Ironisnya, Komisi Pemberantasan Korupsi (KPK) asyik menangkapi koruptor “kelas teri.” Nilai yang dikorupsi rata-rata di bawah Rp 10 milyar. Korupsi yang terendus KPK, dinyatakan sebagai apes (sedang sial). Tetapi seluruh kasus korupsi, tergolong sistemik, terstuktur, dan masif. Bahkan dilakukan secara “sukarela.”Seolah-olah belum jagoan jika belum korupsi. Sehingga sebenarnya, korupsi bukan disebabkan adanya kesempatan. Melainkan telah menjadi hobi, ke-gemar-an baru. Korupsi
Kejahatannya bukan sekadar korupsi, melainkan ber-iringan dengan kejahatan lain. Terutama TPPU (Tindak Pidana Pencucian Uang). Serta yang terbaru, diduga berkait dengan pembunuhan berencana. Khususnya terhadap saksi kunci kejahatan korupsi besar. APH memiliki kecerdasan lebih tinggi dalam hal gratifikasi. Juga sangat pandai menyamarkan hasil korupsi besar. Bahkan dengan beking berlapis-lapis. Diduga sampai di parlemen, sebagai “pengamanan” politik.

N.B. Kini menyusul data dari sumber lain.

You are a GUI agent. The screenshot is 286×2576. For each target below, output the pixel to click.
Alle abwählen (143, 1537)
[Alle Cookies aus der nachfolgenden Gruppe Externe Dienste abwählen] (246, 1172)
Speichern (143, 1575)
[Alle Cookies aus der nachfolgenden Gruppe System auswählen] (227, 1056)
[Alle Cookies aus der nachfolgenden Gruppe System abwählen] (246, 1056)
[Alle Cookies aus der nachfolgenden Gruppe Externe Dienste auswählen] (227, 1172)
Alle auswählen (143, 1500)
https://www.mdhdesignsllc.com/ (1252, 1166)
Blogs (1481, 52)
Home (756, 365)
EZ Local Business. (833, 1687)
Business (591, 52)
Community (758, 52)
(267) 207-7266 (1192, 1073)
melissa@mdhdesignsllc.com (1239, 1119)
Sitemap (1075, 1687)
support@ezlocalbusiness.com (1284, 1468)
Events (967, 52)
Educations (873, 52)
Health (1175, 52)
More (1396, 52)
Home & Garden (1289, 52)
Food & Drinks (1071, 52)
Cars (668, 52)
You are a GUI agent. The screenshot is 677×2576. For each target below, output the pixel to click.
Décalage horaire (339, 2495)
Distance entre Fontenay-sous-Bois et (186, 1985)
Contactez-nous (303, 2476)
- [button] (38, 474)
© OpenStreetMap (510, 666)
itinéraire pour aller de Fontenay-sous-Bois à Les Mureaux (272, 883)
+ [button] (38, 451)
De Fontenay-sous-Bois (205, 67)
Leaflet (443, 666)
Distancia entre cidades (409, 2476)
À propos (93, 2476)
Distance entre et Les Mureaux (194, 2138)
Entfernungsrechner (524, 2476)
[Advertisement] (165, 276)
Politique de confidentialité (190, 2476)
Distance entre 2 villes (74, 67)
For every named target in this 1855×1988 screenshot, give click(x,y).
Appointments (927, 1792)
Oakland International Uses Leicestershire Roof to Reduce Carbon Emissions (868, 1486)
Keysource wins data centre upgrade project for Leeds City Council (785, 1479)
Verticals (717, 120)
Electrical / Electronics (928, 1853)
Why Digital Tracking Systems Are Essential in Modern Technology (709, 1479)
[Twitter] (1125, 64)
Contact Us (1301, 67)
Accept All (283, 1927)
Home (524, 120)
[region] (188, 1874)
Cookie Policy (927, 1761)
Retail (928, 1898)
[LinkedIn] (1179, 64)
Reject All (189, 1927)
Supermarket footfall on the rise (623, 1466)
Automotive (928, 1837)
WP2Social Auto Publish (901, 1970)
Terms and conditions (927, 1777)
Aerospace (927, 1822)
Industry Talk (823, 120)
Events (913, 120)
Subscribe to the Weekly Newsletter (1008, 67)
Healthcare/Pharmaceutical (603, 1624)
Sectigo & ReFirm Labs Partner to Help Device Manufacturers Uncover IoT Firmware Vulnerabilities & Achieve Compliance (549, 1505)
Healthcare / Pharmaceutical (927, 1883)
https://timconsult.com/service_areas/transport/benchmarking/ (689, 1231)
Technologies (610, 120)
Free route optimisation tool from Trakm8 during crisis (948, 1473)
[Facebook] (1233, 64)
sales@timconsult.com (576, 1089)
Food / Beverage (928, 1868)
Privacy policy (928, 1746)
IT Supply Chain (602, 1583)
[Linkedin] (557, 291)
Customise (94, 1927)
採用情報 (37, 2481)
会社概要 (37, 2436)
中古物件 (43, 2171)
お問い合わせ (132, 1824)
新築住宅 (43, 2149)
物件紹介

Berdasar catatan Sekretaris Kejaksaan Agung, terdapat 8 orang hakim yang ditangkap dan diadili karena menerima suap dan gratifikasi. Sedangkan berdasar catatan ICW, terdapat 45 Jaksa ditangkap KPK. Jaksa bisa “bermain” dalam menentukan pasal, dan lamanya tuntutan pidana. Termasuk mantan Jampidsus. Karena realitanya, sangat banyak kasus korupsi “kelas kakap” yang lolos dari KPK. Terutama yang melibatkan konglomerat, dan BUMN.
Indonesia sudah tergolong “darurat korupsi.” Karena banyak program pemerintah, seolah-olah dirancang mengundng mensrea. Yang terbaru, sengaja dibuat untuk “memberi makan” institusi tertentu. Memberi penghasilan tambahan, selain gaji dan tunjangan resmi. Sudah terbukti, terjadi korupsi di BGN. Serta dugaan korupsi pada prgram populis lain tetapi belum disidik oleh APH.
Maka wajar usulan hukuman maksimal (pidana mati) direkoemndasikan lagi. Termasuk oleh MUI (Majelis Ulama Indonesia). Fatwa yang sama telah dicetuskan sejak tahun 2005. Yakni Fatwa Nomor 10/Munas Vii/Mui/14/2005 tentang Hukuman Mati dalam Tindak Pidana Tertentu. Bahkan UU Nomor 1 Tahun 2023 Tentang KUHP, juga mengesahkan hukuman mati. Dirinci dalam bab XXXV Tentang Tindak Pidana Khusus, mulai pasal 598
Pidana mati dijatuhkan dengan masa percobaan.Sehingga selama masa percobaan terpidana diharapkan dapat memperbaiki diri sehingga pidana mati tidak perlu dilaksanalan, diganti pidana penjara seumur hidup.Banyak ahli hukum tatanegara merekomendasikan hukuman mati untuk Tipikor. Terutama jika pelakunya APH. Karena telah memenuhi syarat dalam UU Nomor 31 Tahun 1999 Tentang Pemberantasan Tindak Pidana Korupsi.
Khususnya pasal 2 ayat (2), berkait frasa kata “dalam keadaan tertentu pidana mati dapat dijatuhkan.”Saat ini negara dalam keadaan krisis moneter, ditunjukkan dengan terbitnya UU Nomor 4 Tahun 2026 TentangPengembangan dan Penguatan Sektor Keuangan. Tercantum dalam pasal 50A ayat (5) dan ayat (6). Yang memberi perlindungan dan kerahasiaan total segala bentuk investasi, termasuk dari segala penuntutan pidana umum, pidana khusus, pidana perpajakan dan gugatan perdata.